MedicalExpo e-magazine: Who is perpetrating these attacks?
Michael Coates: Most of these groups appear to be based out of Russia, deduced from things such as the use of Russian language and the fact that Russian entities aren’t being targeted. These are entire operations that are set up to bring in as much money as they can, which often involves the hiring of small armies of entry-level workers. Is such activity state-sponsored? In many cases, it’s certainly state-ignored.
MedicalExpo e-magazine: What impact has Covid-19 had on healthcare cybersecurity? And what about the rise of telemedicine, touchless robots, remotely-controlled ventilators and AI systems?
Michael Coates: The evolution of technology is critical for hospitals and healthcare in terms of advancing medical care. The challenge is that the change in technology exposes new points of weakness. We are already seeing underinvestment in healthcare cybersecurity—new complex and unique technology only makes things harder. The impact of Covid-19 is multi-faceted. Firstly, the importance of a particular healthcare system working during a pandemic is even more critical than it is normally. Secondly, Covid-19 has changed the way people work, such as more remote operations. This puts healthcare institutions at greater risk because people are doing things differently, leading to new methods of exploitation.

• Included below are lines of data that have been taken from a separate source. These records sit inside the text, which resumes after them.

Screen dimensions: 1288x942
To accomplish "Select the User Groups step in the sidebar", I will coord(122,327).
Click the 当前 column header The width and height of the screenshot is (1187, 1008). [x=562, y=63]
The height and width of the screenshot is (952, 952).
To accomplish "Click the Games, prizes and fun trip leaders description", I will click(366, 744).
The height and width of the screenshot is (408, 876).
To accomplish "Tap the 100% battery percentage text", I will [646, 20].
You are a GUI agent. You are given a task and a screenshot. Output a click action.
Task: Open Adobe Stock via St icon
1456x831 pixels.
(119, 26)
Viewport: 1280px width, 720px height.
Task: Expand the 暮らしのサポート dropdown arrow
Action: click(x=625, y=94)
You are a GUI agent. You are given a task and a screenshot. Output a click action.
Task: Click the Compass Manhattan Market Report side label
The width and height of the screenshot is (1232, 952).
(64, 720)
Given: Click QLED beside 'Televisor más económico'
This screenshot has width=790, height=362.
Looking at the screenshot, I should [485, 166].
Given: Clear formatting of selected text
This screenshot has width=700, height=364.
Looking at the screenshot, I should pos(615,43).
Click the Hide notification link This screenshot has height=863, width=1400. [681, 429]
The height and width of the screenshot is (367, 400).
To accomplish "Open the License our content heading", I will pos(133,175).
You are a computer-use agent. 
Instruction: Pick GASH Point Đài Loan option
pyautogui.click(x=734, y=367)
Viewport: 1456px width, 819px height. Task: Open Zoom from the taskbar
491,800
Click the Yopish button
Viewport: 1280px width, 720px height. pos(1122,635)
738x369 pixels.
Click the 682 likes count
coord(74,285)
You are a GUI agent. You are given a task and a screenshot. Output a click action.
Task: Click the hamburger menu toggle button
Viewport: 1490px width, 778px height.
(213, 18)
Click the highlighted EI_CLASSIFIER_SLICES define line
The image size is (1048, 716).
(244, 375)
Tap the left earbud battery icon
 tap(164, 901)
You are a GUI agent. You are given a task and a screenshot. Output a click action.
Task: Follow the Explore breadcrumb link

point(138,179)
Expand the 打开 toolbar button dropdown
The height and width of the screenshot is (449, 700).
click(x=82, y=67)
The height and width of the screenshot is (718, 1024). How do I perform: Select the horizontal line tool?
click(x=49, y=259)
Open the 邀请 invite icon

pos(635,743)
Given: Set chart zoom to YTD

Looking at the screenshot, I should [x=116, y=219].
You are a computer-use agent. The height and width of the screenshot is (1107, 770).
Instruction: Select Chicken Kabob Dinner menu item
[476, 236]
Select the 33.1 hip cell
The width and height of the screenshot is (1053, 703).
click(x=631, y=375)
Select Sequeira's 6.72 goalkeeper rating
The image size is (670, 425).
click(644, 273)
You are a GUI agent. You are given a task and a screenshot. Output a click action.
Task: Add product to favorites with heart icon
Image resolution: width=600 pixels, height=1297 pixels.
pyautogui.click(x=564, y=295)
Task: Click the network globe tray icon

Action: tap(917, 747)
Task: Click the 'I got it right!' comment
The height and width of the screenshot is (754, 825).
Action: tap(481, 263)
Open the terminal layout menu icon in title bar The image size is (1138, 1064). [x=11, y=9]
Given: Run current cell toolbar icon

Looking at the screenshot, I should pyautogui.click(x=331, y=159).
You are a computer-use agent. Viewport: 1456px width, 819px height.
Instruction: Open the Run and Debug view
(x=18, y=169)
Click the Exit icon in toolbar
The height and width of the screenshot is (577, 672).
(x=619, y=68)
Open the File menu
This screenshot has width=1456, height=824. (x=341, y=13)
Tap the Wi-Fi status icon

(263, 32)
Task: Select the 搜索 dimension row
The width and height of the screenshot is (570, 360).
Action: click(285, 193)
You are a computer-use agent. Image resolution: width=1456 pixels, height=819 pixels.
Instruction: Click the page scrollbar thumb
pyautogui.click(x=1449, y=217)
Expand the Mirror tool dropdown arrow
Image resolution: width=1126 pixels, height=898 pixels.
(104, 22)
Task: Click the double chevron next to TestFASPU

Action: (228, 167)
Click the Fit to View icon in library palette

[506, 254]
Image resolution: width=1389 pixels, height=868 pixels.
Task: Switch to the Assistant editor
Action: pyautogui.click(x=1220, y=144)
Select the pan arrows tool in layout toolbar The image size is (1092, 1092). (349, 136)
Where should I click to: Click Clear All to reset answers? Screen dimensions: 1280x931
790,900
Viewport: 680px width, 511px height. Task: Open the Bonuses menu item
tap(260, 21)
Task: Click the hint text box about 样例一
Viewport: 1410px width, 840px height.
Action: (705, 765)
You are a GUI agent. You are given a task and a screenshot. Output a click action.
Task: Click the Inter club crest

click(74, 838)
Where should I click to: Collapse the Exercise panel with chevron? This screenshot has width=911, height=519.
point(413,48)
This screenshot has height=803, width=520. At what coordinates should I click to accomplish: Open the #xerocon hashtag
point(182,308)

MedicalExpo e-magazine: What about cybersecurity solutions for healthcare? How can healthcare institutions boost their defenses?
Michael Coates: One of the most important things that hospitals and healthcare institutions can do today is invest in the four controls of security (prevention, detection, response and prediction). This sounds like a no-brainer, but it’s actually hard to do this well and consistently at scale—it requires investment. There’s also a need to balance the fact that the number one priority at hospitals is to save lives. So if you say to a healthcare provider we can have a more secure system, but it’s going to slow you down, they’re simply going to say no. The more sophisticated systems are maximizing security, but doing it in a way that’s not intrusive, that’s where innovation is going to go.
“The more sophisticated systems are maximizing security. But doing it in a way that’s not intrusive, that’s where innovation is going to go.”
Solutions are not all about expensive software. Hospitals need to address known weaknesses across all their devices and systems, and this is where many are currently failing right now. Keeping up to date with patches and security updates is critical. It’s also important to minimize impacts. If someone opens a malicious file in billing, will it affect the entire hospital, for example? What’s the so-called blast radius?
The third issue is access. Every individual in a hospital should have a level of administrative access commensurate with their role. And last but not least, hospitals need to plan for disaster. Cybersecurity or IT professionals at every hospital need to get around a table with management and not only work out whether they are prepared for an attack, but also what to do if an attack does occur. In many countries, healthcare systems are already stretched to the breaking point, so allocating resources to this is really challenging. On the other hand, the cybersecurity threat is real. Hospitals are now being regularly shut down by ransomware, which is clearly impacting their ability to save lives.